*Exercise objective*:
Write out all the data again, exactly.

*Pixel coordinate grounding data*:
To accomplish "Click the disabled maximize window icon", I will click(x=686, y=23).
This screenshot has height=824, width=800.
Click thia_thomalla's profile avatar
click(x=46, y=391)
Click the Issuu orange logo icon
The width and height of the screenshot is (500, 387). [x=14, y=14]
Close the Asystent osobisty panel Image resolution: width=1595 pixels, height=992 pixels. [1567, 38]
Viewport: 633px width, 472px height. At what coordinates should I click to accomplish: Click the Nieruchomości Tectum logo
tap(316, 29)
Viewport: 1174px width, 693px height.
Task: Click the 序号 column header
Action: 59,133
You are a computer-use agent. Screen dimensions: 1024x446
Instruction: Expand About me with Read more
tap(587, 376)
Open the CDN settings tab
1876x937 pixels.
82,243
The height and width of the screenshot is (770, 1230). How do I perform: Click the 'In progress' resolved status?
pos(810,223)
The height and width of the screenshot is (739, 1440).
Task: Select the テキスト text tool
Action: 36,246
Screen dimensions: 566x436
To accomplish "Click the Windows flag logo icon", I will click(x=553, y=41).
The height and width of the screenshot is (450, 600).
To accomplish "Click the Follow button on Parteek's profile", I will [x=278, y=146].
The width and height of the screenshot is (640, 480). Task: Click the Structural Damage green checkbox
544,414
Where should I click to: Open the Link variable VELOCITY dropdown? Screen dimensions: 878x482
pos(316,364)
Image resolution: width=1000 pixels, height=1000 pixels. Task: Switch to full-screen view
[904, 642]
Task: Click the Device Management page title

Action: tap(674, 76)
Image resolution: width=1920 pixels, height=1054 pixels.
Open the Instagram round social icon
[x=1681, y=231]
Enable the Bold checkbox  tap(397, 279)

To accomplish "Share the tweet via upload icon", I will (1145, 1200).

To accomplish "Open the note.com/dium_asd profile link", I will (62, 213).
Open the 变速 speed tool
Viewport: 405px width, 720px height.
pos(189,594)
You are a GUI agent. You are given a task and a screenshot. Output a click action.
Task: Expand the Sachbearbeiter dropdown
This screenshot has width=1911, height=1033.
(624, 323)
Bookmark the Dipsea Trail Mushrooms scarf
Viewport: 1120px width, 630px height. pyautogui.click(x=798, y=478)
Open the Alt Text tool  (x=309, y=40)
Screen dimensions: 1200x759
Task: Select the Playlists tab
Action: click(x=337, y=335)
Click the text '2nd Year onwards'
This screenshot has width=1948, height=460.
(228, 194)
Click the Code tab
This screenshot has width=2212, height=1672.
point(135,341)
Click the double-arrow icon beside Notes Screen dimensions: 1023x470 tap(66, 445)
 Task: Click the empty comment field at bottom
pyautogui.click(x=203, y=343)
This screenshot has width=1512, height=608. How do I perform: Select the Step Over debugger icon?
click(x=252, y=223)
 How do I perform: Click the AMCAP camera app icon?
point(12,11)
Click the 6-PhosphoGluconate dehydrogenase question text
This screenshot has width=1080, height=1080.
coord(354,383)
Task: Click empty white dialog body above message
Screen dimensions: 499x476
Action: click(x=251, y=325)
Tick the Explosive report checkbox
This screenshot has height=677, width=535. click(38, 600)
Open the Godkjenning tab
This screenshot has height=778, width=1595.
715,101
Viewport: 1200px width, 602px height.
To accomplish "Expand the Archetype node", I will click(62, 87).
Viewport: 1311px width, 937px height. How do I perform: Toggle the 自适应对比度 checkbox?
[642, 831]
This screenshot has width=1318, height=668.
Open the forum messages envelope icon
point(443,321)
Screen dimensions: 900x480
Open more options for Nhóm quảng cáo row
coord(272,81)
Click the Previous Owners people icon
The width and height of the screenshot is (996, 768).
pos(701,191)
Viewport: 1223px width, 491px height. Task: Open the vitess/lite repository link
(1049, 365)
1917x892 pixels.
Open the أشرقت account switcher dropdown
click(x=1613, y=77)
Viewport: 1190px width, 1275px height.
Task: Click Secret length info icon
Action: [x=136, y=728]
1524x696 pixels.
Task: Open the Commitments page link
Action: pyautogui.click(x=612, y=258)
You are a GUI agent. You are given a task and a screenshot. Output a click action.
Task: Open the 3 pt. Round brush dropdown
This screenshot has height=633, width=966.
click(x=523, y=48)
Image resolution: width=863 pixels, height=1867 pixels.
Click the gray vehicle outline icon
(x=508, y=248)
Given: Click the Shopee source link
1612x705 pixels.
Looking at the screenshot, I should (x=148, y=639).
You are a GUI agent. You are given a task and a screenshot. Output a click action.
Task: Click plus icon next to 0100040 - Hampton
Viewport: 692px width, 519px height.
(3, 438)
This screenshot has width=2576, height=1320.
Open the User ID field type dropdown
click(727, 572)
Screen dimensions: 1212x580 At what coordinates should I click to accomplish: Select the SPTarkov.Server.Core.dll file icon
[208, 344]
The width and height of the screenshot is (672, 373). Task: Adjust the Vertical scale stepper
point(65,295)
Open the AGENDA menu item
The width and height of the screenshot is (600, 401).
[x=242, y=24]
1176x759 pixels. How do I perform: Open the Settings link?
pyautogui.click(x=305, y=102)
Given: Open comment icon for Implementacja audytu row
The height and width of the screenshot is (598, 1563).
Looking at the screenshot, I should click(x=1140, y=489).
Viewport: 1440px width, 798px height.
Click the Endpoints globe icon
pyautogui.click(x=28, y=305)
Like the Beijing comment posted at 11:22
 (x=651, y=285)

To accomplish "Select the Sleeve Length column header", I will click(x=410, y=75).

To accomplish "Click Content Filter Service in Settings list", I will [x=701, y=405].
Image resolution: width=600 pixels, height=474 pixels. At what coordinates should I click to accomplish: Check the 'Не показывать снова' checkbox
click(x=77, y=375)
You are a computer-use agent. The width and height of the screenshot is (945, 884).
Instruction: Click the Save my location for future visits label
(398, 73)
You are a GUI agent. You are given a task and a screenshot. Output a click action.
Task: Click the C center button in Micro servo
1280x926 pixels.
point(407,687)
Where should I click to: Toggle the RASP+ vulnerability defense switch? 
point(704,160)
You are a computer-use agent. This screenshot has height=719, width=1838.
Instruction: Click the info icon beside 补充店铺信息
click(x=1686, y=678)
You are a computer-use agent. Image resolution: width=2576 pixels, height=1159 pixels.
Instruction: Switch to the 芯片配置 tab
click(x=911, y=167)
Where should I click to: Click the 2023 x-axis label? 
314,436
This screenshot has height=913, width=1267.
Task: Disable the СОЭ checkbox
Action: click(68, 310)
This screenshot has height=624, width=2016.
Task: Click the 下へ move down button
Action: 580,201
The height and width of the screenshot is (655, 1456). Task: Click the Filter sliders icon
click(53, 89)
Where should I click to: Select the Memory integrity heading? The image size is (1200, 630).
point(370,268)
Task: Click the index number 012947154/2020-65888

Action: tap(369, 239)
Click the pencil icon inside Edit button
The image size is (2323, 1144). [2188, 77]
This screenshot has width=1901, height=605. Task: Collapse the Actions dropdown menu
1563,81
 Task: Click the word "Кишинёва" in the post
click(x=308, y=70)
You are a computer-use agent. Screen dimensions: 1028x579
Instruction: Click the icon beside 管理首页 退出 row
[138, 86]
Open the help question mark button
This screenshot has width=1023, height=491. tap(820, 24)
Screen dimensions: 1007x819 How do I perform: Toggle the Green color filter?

*Solution to this problem*:
To accomplish "Click the disabled maximize window icon", I will click(x=686, y=23).
This screenshot has height=824, width=800.
Click thia_thomalla's profile avatar
click(x=46, y=391)
Click the Issuu orange logo icon
The width and height of the screenshot is (500, 387). [x=14, y=14]
Close the Asystent osobisty panel Image resolution: width=1595 pixels, height=992 pixels. [1567, 38]
Viewport: 633px width, 472px height. At what coordinates should I click to accomplish: Click the Nieruchomości Tectum logo
tap(316, 29)
Viewport: 1174px width, 693px height.
Task: Click the 序号 column header
Action: 59,133
You are a computer-use agent. Screen dimensions: 1024x446
Instruction: Expand About me with Read more
tap(587, 376)
Open the CDN settings tab
1876x937 pixels.
82,243
The height and width of the screenshot is (770, 1230). How do I perform: Click the 'In progress' resolved status?
pos(810,223)
The height and width of the screenshot is (739, 1440).
Task: Select the テキスト text tool
Action: 36,246
Screen dimensions: 566x436
To accomplish "Click the Windows flag logo icon", I will click(x=553, y=41).
The height and width of the screenshot is (450, 600).
To accomplish "Click the Follow button on Parteek's profile", I will [x=278, y=146].
The width and height of the screenshot is (640, 480). Task: Click the Structural Damage green checkbox
544,414
Where should I click to: Open the Link variable VELOCITY dropdown? Screen dimensions: 878x482
pos(316,364)
Image resolution: width=1000 pixels, height=1000 pixels. Task: Switch to full-screen view
[904, 642]
Task: Click the Device Management page title

Action: tap(674, 76)
Image resolution: width=1920 pixels, height=1054 pixels.
Open the Instagram round social icon
[x=1681, y=231]
Enable the Bold checkbox  tap(397, 279)

To accomplish "Share the tweet via upload icon", I will (1145, 1200).

To accomplish "Open the note.com/dium_asd profile link", I will (62, 213).
Open the 变速 speed tool
Viewport: 405px width, 720px height.
pos(189,594)
You are a GUI agent. You are given a task and a screenshot. Output a click action.
Task: Expand the Sachbearbeiter dropdown
This screenshot has width=1911, height=1033.
(624, 323)
Bookmark the Dipsea Trail Mushrooms scarf
Viewport: 1120px width, 630px height. pyautogui.click(x=798, y=478)
Open the Alt Text tool  (x=309, y=40)
Screen dimensions: 1200x759
Task: Select the Playlists tab
Action: click(x=337, y=335)
Click the text '2nd Year onwards'
This screenshot has width=1948, height=460.
(228, 194)
Click the Code tab
This screenshot has width=2212, height=1672.
point(135,341)
Click the double-arrow icon beside Notes Screen dimensions: 1023x470 tap(66, 445)
 Task: Click the empty comment field at bottom
pyautogui.click(x=203, y=343)
This screenshot has width=1512, height=608. How do I perform: Select the Step Over debugger icon?
click(x=252, y=223)
 How do I perform: Click the AMCAP camera app icon?
point(12,11)
Click the 6-PhosphoGluconate dehydrogenase question text
This screenshot has width=1080, height=1080.
coord(354,383)
Task: Click empty white dialog body above message
Screen dimensions: 499x476
Action: click(x=251, y=325)
Tick the Explosive report checkbox
This screenshot has height=677, width=535. click(38, 600)
Open the Godkjenning tab
This screenshot has height=778, width=1595.
715,101
Viewport: 1200px width, 602px height.
To accomplish "Expand the Archetype node", I will click(62, 87).
Viewport: 1311px width, 937px height. How do I perform: Toggle the 自适应对比度 checkbox?
[642, 831]
This screenshot has width=1318, height=668.
Open the forum messages envelope icon
point(443,321)
Screen dimensions: 900x480
Open more options for Nhóm quảng cáo row
coord(272,81)
Click the Previous Owners people icon
The width and height of the screenshot is (996, 768).
pos(701,191)
Viewport: 1223px width, 491px height. Task: Open the vitess/lite repository link
(1049, 365)
1917x892 pixels.
Open the أشرقت account switcher dropdown
click(x=1613, y=77)
Viewport: 1190px width, 1275px height.
Task: Click Secret length info icon
Action: [x=136, y=728]
1524x696 pixels.
Task: Open the Commitments page link
Action: pyautogui.click(x=612, y=258)
You are a GUI agent. You are given a task and a screenshot. Output a click action.
Task: Open the 3 pt. Round brush dropdown
This screenshot has height=633, width=966.
click(x=523, y=48)
Image resolution: width=863 pixels, height=1867 pixels.
Click the gray vehicle outline icon
(x=508, y=248)
Given: Click the Shopee source link
1612x705 pixels.
Looking at the screenshot, I should (x=148, y=639).
You are a GUI agent. You are given a task and a screenshot. Output a click action.
Task: Click plus icon next to 0100040 - Hampton
Viewport: 692px width, 519px height.
(3, 438)
This screenshot has width=2576, height=1320.
Open the User ID field type dropdown
click(727, 572)
Screen dimensions: 1212x580 At what coordinates should I click to accomplish: Select the SPTarkov.Server.Core.dll file icon
[208, 344]
The width and height of the screenshot is (672, 373). Task: Adjust the Vertical scale stepper
point(65,295)
Open the AGENDA menu item
The width and height of the screenshot is (600, 401).
[x=242, y=24]
1176x759 pixels. How do I perform: Open the Settings link?
pyautogui.click(x=305, y=102)
Given: Open comment icon for Implementacja audytu row
The height and width of the screenshot is (598, 1563).
Looking at the screenshot, I should click(x=1140, y=489).
Viewport: 1440px width, 798px height.
Click the Endpoints globe icon
pyautogui.click(x=28, y=305)
Like the Beijing comment posted at 11:22
 (x=651, y=285)

To accomplish "Select the Sleeve Length column header", I will click(x=410, y=75).

To accomplish "Click Content Filter Service in Settings list", I will [x=701, y=405].
Image resolution: width=600 pixels, height=474 pixels. At what coordinates should I click to accomplish: Check the 'Не показывать снова' checkbox
click(x=77, y=375)
You are a computer-use agent. The width and height of the screenshot is (945, 884).
Instruction: Click the Save my location for future visits label
(398, 73)
You are a GUI agent. You are given a task and a screenshot. Output a click action.
Task: Click the C center button in Micro servo
1280x926 pixels.
point(407,687)
Where should I click to: Toggle the RASP+ vulnerability defense switch? 
point(704,160)
You are a computer-use agent. This screenshot has height=719, width=1838.
Instruction: Click the info icon beside 补充店铺信息
click(x=1686, y=678)
You are a computer-use agent. Image resolution: width=2576 pixels, height=1159 pixels.
Instruction: Switch to the 芯片配置 tab
click(x=911, y=167)
Where should I click to: Click the 2023 x-axis label? 
314,436
This screenshot has height=913, width=1267.
Task: Disable the СОЭ checkbox
Action: click(68, 310)
This screenshot has height=624, width=2016.
Task: Click the 下へ move down button
Action: 580,201
The height and width of the screenshot is (655, 1456). Task: Click the Filter sliders icon
click(53, 89)
Where should I click to: Select the Memory integrity heading? The image size is (1200, 630).
point(370,268)
Task: Click the index number 012947154/2020-65888

Action: tap(369, 239)
Click the pencil icon inside Edit button
The image size is (2323, 1144). [2188, 77]
This screenshot has width=1901, height=605. Task: Collapse the Actions dropdown menu
1563,81
 Task: Click the word "Кишинёва" in the post
click(x=308, y=70)
You are a computer-use agent. Screen dimensions: 1028x579
Instruction: Click the icon beside 管理首页 退出 row
[138, 86]
Open the help question mark button
This screenshot has width=1023, height=491. tap(820, 24)
Screen dimensions: 1007x819 How do I perform: Toggle the Green color filter?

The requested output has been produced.